How this HCA Midwest cardiology leader uses AI to enhance diagnostics

Imaging cardiologist Vasvi Singh, spoke to Becker’s Hospital Review about the latest way she is using AI to improve patient care. Dr. Singh is director of Overland Park, Kan.-based HCA Midwest Health’s cardiac MRI program and co-director of the cardiac PET and cardiac CT programs.
Editor’s note: Responses have been lightly edited for clarity and length.
Question: How does AI integration affect your clinical approach to diagnosing and treating coronary artery disease?
Dr. Vasvi Singh: AI is now being increasingly used in coronary artery disease for risk assessment, for diagnosis and for treatment planning. It offers potential for earlier, simpler and more accurate analysis of patient data using imaging. It has been shown in studies to lead to improved patient outcomes.
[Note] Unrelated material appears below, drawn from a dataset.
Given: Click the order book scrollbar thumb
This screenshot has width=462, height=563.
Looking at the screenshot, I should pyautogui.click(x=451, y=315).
A new therapeutic target that is important to mention in coronary artery disease is coronary inflammation. We know that inflammation is bad, and when it happens in coronary arteries, it leads to cardiac events such as heart attacks, strokes and deaths. Studies have shown that when you treat inflammation, it reduces these cardiovascular events.
The discovery of how to measure inflammation around the coronary arteries using coronary CT imaging was a major breakthrough. If we can find patients who have high inflammation based on imaging, we can offer personalized treatment and therapeutic targets.
Q: Can you describe how this technology integrates into your existing cardiac imaging workflow?
VS: We measure signal characteristics on coronary CT images using Hounsfield units, or HUs. Caristo’s CaRi-Heart AI technology normalizes HUs to various anatomical, biological, technical and patient-specific factors, and therefore that makes it a very robust indicator of pericoronary inflammation.
At HCA Midwest Health, we are a real-world U.S. clinical site for using this technology in our patients as a part of an important research study. We are aiding efforts toward making it available clinically for our patients who are receiving coronary CT in the future, after FDA clearance, as well.
Q: How do you envision AI-driven technologies shaping the future of cardiac imaging and personalizing cardiovascular care?
VS: This imaging technology provides a more robust individual risk score in addition to stenosis, plaque and hemodynamic assessment. I think this will become a standard of care when people are referred to assess for coronary artery disease.
AI-driven, CT-based analysis — because it provides patient-specific risk assessment, which is the key for personalized cardiovascular care — will help us identify individuals at high risk of events who may benefit from more aggressive prevention, and then identify individuals who are more likely to benefit from anti-inflammatory therapies. I think in the near future, it will also be used to assess response or lack of response, to therapy or uptitration of therapy. There are absolutely critical uses in a large patient population.